Parainfluenza virus was only detected in one case of group I, and it was associated with asthma attack in older children, as referred previously2,3,6,9,19. In this child with parainfluenza virus, adenovirus was detected one month later, when asymptomatic, demonstrating the possibility of subsequent viral infections, associated or not with acute attack, causing prolonged symptomatology sometimes. The parainfluenza viruses cause a spectrum of respiratory illnesses similar to those caused by RSV, but result in fewer hospitalizations19.

Influenza virus has been related to acute attacks of asthma in younger chidren and with mild manifestations; with higher frequency in asthmatics than non asthmatics2. Although the adequate methodology for identification and the predisposal for this age range in children, influenza was not detected. Identification rate in previous studies were variable, from zero to approximately 40 %3,4,6,7,9; usually, the higher rates were obtained in more severe clinical manifestations8.

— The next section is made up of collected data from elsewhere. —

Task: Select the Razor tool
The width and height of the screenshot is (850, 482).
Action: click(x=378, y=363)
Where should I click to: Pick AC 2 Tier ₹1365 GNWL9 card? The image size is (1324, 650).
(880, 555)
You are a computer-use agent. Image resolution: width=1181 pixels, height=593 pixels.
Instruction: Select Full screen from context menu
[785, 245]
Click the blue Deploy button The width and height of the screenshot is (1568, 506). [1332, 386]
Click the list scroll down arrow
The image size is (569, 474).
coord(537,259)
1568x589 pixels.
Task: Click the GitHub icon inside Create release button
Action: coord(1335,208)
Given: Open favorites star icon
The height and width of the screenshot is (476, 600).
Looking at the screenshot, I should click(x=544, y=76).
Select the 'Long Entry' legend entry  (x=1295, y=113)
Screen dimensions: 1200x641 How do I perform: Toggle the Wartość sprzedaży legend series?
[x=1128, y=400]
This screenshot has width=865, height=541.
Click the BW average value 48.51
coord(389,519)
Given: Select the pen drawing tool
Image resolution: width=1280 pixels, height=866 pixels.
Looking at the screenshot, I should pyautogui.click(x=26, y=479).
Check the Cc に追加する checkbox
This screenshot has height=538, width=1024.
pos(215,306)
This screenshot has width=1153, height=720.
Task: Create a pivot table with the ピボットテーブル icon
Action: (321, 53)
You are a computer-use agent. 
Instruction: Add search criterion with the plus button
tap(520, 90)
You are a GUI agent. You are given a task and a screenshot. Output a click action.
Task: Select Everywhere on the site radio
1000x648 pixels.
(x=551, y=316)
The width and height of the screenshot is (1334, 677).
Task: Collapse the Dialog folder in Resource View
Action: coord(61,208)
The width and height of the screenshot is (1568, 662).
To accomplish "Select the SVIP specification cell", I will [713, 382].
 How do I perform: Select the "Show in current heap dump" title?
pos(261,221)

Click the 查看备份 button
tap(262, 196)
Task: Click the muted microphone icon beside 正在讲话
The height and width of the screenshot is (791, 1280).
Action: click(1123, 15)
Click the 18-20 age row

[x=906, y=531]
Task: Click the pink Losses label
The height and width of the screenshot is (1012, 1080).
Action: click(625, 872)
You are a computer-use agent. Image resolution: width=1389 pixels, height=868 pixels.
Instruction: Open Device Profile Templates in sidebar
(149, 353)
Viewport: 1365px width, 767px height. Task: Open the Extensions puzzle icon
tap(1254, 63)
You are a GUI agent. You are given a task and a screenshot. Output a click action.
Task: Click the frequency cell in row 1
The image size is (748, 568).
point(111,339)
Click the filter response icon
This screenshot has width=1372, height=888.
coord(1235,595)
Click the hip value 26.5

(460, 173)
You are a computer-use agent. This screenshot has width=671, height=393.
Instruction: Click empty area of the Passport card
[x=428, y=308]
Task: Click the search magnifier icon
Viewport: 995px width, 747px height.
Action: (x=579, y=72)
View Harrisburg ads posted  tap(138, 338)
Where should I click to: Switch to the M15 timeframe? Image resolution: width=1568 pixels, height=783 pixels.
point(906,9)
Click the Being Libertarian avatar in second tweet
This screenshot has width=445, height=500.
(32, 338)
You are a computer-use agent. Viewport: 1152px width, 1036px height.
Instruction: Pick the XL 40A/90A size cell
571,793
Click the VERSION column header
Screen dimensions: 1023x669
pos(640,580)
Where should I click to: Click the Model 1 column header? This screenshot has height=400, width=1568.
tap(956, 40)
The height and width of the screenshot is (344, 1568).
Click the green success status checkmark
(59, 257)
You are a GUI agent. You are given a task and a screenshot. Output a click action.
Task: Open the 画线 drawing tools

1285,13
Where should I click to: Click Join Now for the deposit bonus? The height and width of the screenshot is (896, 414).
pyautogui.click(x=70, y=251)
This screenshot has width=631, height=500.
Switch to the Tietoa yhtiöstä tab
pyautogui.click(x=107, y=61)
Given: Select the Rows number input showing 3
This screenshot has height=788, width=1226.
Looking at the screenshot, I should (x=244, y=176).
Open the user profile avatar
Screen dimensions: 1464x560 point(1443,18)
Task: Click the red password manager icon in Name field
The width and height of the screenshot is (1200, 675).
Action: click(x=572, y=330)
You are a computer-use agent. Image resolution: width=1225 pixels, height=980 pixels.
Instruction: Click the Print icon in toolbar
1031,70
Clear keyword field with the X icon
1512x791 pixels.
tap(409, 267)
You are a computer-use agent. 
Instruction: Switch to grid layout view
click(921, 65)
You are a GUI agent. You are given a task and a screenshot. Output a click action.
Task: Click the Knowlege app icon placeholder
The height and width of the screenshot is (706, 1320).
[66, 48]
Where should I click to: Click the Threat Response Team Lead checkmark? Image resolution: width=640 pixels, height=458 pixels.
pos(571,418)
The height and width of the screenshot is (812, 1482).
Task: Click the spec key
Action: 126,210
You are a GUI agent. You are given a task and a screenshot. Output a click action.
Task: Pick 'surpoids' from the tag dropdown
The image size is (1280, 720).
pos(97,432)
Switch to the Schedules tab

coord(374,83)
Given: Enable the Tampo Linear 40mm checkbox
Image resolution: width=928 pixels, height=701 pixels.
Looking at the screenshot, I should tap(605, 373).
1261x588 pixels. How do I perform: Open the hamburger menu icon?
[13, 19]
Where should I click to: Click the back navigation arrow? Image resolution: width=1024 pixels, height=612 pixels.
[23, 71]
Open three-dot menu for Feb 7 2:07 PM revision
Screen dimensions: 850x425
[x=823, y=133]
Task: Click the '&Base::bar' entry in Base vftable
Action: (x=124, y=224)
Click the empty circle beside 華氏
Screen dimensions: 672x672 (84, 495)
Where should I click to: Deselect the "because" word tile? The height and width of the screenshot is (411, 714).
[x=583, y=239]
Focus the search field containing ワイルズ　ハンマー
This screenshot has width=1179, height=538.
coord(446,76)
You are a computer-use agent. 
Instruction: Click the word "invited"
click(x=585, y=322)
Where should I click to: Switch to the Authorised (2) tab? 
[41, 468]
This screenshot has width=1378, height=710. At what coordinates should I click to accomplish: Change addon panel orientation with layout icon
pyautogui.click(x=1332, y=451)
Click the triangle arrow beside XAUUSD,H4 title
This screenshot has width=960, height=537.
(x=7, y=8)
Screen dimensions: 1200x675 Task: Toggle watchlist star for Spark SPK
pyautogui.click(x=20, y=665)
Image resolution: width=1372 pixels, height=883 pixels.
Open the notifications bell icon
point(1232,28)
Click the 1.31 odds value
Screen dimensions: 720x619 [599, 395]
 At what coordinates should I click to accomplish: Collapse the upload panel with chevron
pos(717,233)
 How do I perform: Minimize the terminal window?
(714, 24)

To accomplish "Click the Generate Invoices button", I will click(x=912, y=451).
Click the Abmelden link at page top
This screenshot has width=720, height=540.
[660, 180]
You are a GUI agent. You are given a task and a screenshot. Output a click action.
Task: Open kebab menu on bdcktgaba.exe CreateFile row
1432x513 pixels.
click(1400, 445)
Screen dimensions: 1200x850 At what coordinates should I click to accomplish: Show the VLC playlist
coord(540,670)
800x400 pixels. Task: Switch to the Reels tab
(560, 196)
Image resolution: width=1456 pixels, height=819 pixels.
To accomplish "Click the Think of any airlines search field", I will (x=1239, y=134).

In summary, the rate of viral detection was higher in asthmatic children than non asthmatics, symptomatic or not, suggesting a possible susceptibility to viral infections. They could also be a triggering factor of the attacks, although it could not be the most preponderant in older children. In addition, these findings of morbidity could also influence immunization schedule established for the specific ages and the occurrence of underlying conditions.


The authors would like to acknowledge the Dept of Pediatrics, Faculty of Medicine, University of São Paulo for referring the patients.